Dou-me agora conta de que passou o dia do pai. Não ligo muito a "dias de...", confesso. Não é no dia do pai que gosto mais do meu pai; nem no dia da criança que descubro que os garotos existem; e tenho uma particular embirração pelo dia da mulher, que gostaria muito mais que não tivesse necessidade de existir (já que seria sinal de que a igualdade de oportunidades, de tratamentos, de direitos existia de facto) e serve por vezes para hipócritas declarações em favor do sexo feminino que no dia seguinte dão lugar à falta de partilha dos trabalhos domésticos, etc, etc, etc. Mas o dia do pai é o dia do pai. E este passou sem que eu tivesse dedicado umas linhas ao meu pai, coisa que já há muito queria fazer. Por isso, apesar do adiantado da hora, aqui vai disto.
Sou parecida com o meu pai, tanto fisicamente como na forma de falar (com as mãos a dizer quase tanta coisa como a boca), como na forma de organizar o raciocínio (de uma forma obrigatoriamente clara). Sou também muito diferente dele na maneira de ser. Não concordo com muitas das suas posições e da sua forma de encarar o mundo. Sempre nos pegámos um pouco, sobretudo quando, ao crescer, eu me fui revelando diferente dele. Foi um pai maravilhoso na minha infância, não conseguiu entender grande coisa de mim quando passei a adolescente e, depois, a adulta. Mas esteve sempre ao meu lado, e continua a ser o meu ponto de referência no que a probidade, honestidade, rectidão de carácter diz respeito. Tenho muito orgulho em ser sua filha e em encontrar em mim qualidades que sei herdadas dele. Sei quanto se orgulha desta filha, a mais nova, a que mais de perto seguiu os seus passos. E eu orgulho-me, muito, de ser sua filha.
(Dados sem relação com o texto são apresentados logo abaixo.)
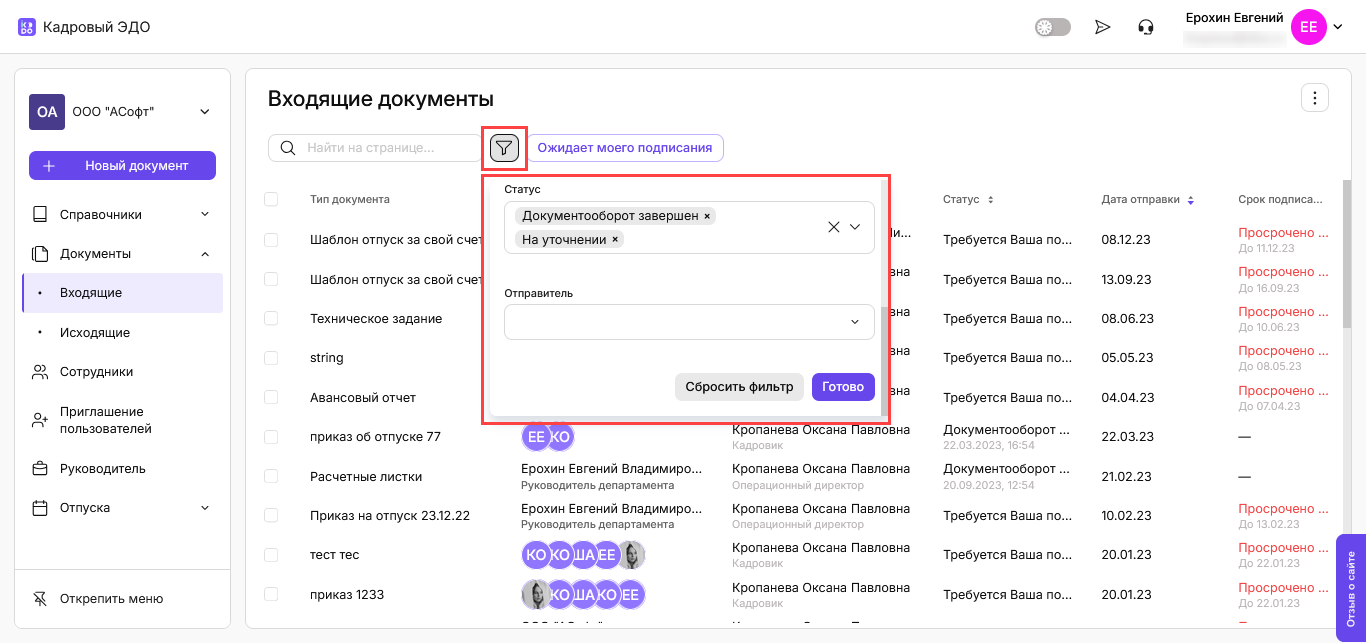Check the 'Расчетные листки' row checkbox
The width and height of the screenshot is (1366, 643).
pyautogui.click(x=271, y=476)
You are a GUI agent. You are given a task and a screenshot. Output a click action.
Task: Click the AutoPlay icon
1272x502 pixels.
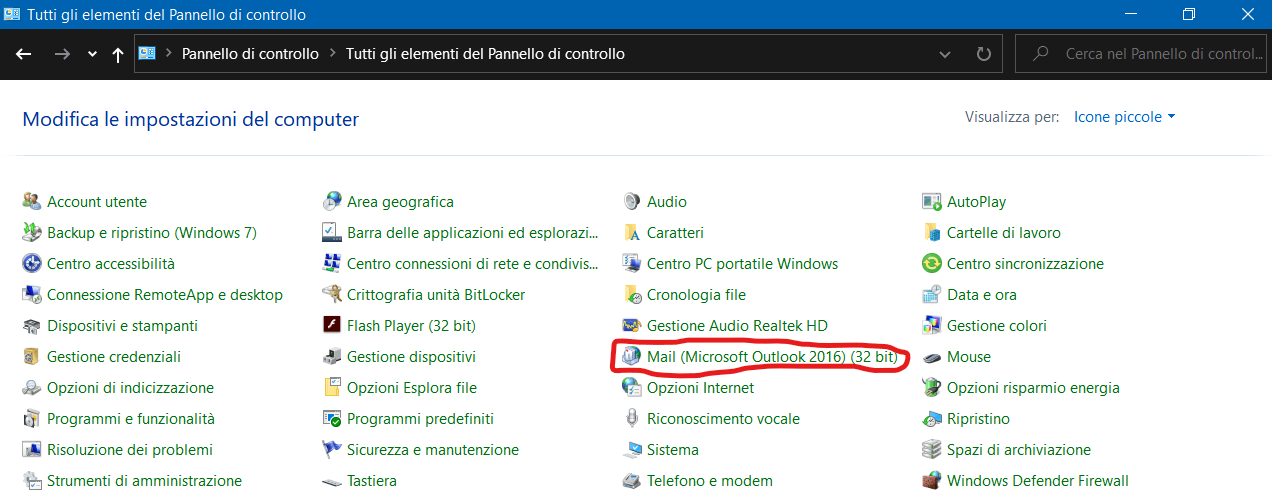point(931,202)
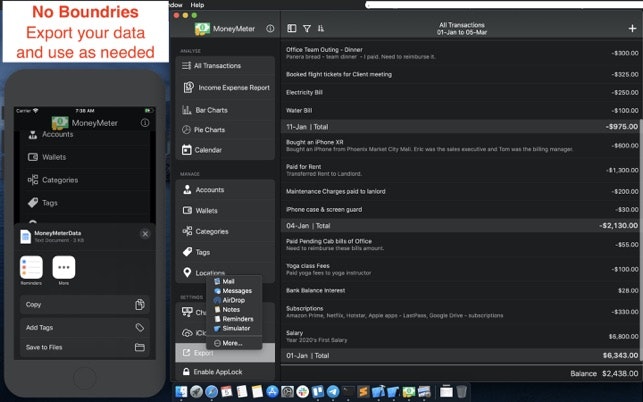Enable AppLock in settings

225,371
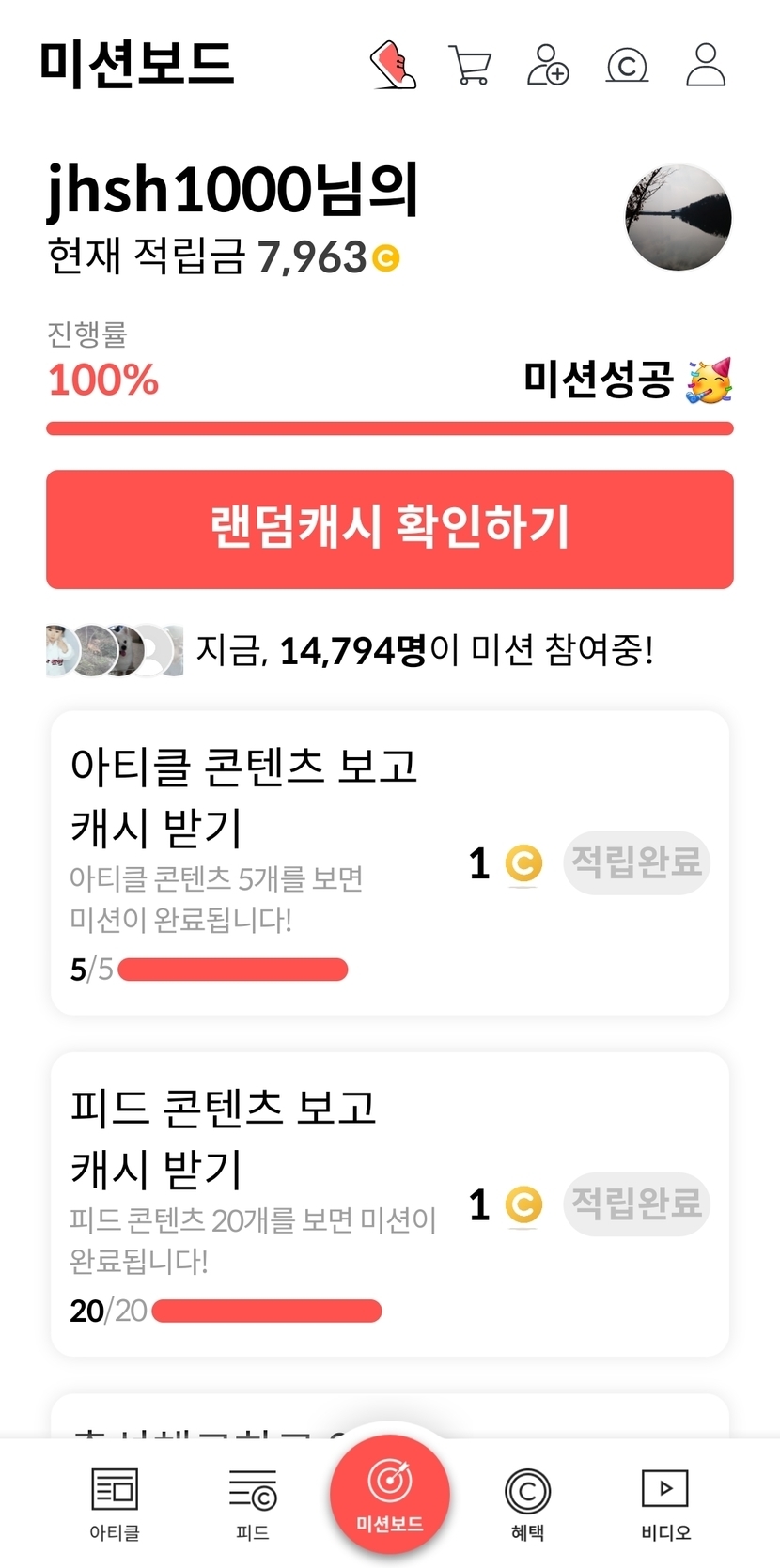Select the center 미션보드 tab button
This screenshot has width=780, height=1568.
pos(390,1494)
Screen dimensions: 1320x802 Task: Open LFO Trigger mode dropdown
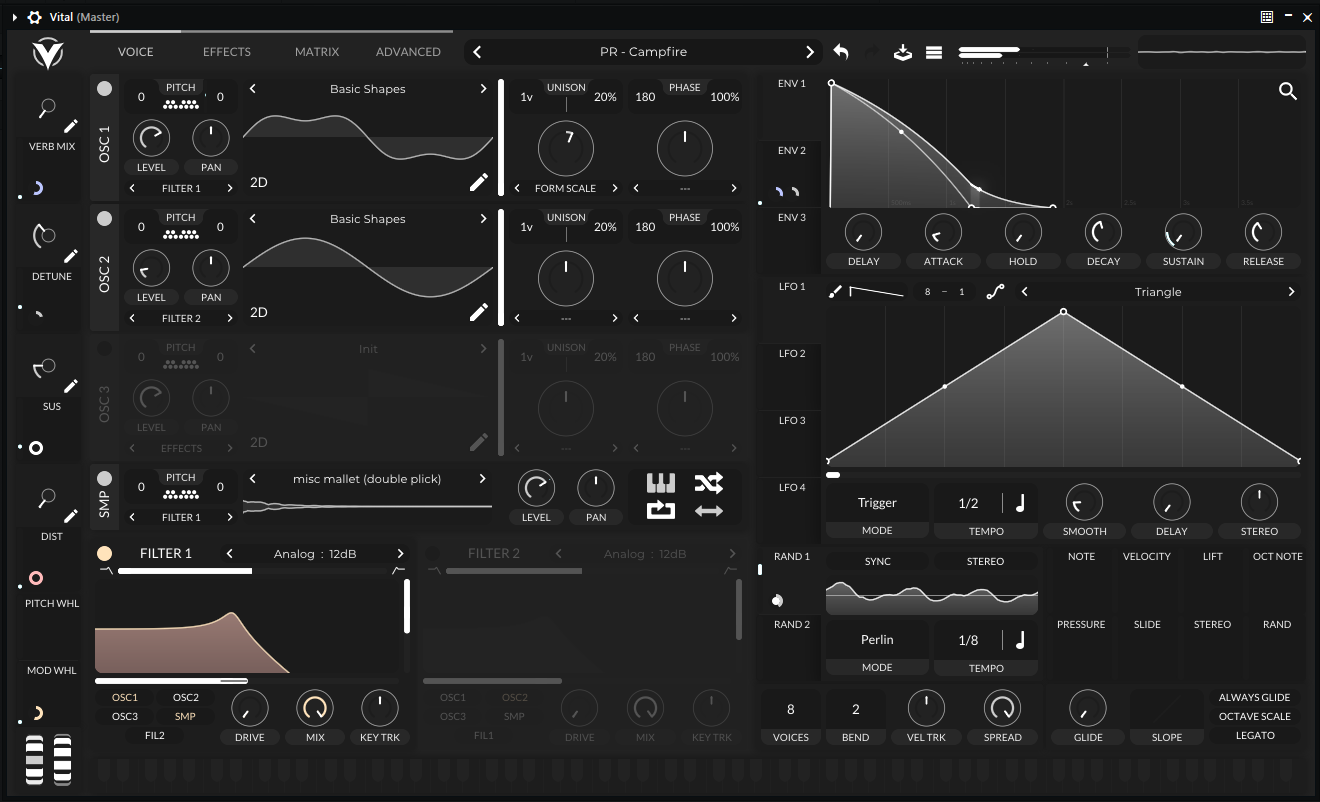point(877,503)
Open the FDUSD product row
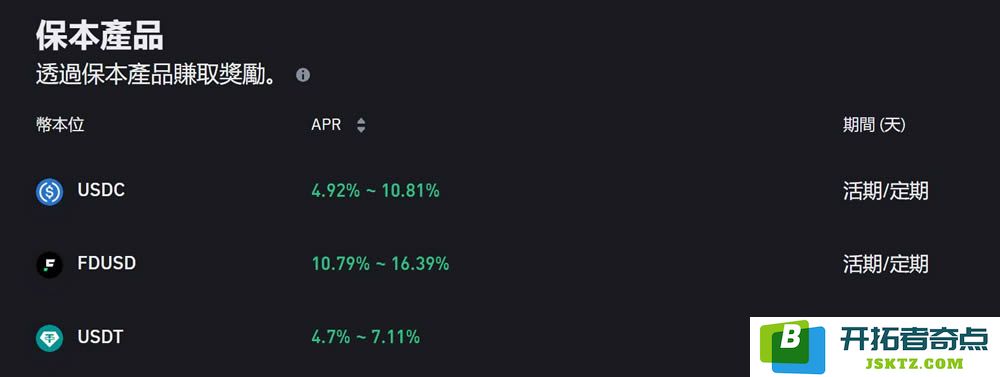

Hoje, o meu pai é uma sombra do que era. Há anos que está inválido, numa situação que me dói, todos os dias. Dói ver o homem independente e orgulhoso numa situação de total dependência. Ver o homem que tão bem falava com dificuldade de articular uma frase inteira, apesar da lucidez se manter. Dói saber que pouco posso fazer para melhorar a sua situação.
Mas sabe sempre bem vê-lo contente porque lhe conto as últimas "façanhas" da neta, de quem ele tanto gosta. Sabe bem dar-lhe um beijo e receber outro, muito terno, em troca. Sabe bem ver o seu sorriso. No fundo, apesar de tudo quanto dói, sabe muito, muito bem tê-lo ao meu lado ainda.
Gosto de recordar as brincadeiras da praia, quando ele tinha a infinita paciência de ir apanhar peixinhos connosco; as imensas vezes em que largava o trabalho para escrever, com a sua letra bem desenhada, as etiquetas que identificavam os nossos livros escolares, ou para desenhar casinhas para as filhas brincarem; as tardes frias de Inverno passadas a ler-nos romances da Enid Blyton, enroscados num sofá, com uma grossa manta sobre as pernas; as idas para a cama em que ele nos lia contos tradicionais recolhidos por Leite de Vasconcelos, ou nos contava velhas histórias de quando era estudante. Gosto de poder recordar tudo isto enquanto ele está vivo, enquanto é possível apertar-lhe a mão e partilhar com ele essas memórias.
Daqui por uns meses, num passo muito importante da minha vida, ele não vai poder estar fisicamente ao meu lado. Mas vai estar num especialíssimo lugar, dentro do meu coração; e vai ser ele quem me irá inspirar, não duvido disso.